Given passage —
■ ■ ■ ■
The Scottish Regional Leagues are the lowest levels of the Scottish rugby union system. They consist of three regions:
West Regional Leagues
East Regional Leagues
Caledonia Regional Leagues

Unlike the Premiership, National League and parts of the League Championship, which were formed in 1973 and have remained roughly the same since, the Regional Leagues have grown over time, in a process which saw the old District Leagues amalgamated into the national structure. Up to and including season 2006–07, some divisions operated pools (where the division was split in two, with pre-Christmas and post-Christmas mini-groups) but from season 2007–08 all the divisions will be standard all-play-all formats of between 10 and 12 clubs.
 
From season 2012–13 the whole League was revamped into a pyramid structure. The 6 National Divisions were scrapped because of travel costs and lack of movement between leagues. The new leagues were:
2 national divisions – Premiership and National League
2 semi-national (West/East) – Championship Divisions A and B
3 regional leagues (East, West and Caledonia)
The Caledonia Leagues were then broken down again into Midlands, North-East and North-West for travel cost reasons. For season 2014–15, Championship divisions A & B were scrapped and two additional National League divisions were re-introduced under National League Division 1.
■ ■ ■ ■
Stored data entries —
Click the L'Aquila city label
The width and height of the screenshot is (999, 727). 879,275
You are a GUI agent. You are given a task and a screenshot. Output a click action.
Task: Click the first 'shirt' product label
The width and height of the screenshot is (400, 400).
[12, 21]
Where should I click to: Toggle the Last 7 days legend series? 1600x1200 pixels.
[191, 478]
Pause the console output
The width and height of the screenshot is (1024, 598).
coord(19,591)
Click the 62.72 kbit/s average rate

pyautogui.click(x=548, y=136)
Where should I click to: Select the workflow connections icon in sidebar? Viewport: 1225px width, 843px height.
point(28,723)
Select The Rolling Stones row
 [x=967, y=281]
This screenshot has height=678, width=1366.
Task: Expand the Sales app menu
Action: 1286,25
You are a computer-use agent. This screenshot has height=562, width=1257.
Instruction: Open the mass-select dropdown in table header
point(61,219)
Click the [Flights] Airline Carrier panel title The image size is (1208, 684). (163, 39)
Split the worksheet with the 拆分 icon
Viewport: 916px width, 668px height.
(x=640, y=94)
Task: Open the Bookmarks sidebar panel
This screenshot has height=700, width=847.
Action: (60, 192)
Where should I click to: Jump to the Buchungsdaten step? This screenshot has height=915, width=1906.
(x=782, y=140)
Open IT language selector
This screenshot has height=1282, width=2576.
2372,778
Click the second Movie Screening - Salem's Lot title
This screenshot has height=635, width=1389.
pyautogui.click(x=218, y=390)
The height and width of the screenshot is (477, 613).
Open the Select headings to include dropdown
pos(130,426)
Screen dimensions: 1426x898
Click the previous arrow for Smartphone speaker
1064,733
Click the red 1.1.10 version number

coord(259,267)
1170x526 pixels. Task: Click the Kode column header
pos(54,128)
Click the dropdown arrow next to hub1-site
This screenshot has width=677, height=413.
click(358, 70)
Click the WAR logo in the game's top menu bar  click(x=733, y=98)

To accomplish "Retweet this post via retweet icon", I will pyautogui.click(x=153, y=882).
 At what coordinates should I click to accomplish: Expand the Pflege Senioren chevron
■ ■ ■ ■
Exercise description — Reproduce the passage on the Scottish Regional Leagues word for word, starting with "From season 2012–13" and going on through "West and Caledonia)".

Result of the exercise —
From season 2012–13 the whole League was revamped into a pyramid structure. The 6 National Divisions were scrapped because of travel costs and lack of movement between leagues. The new leagues were:
2 national divisions – Premiership and National League
2 semi-national (West/East) – Championship Divisions A and B
3 regional leagues (East, West and Caledonia)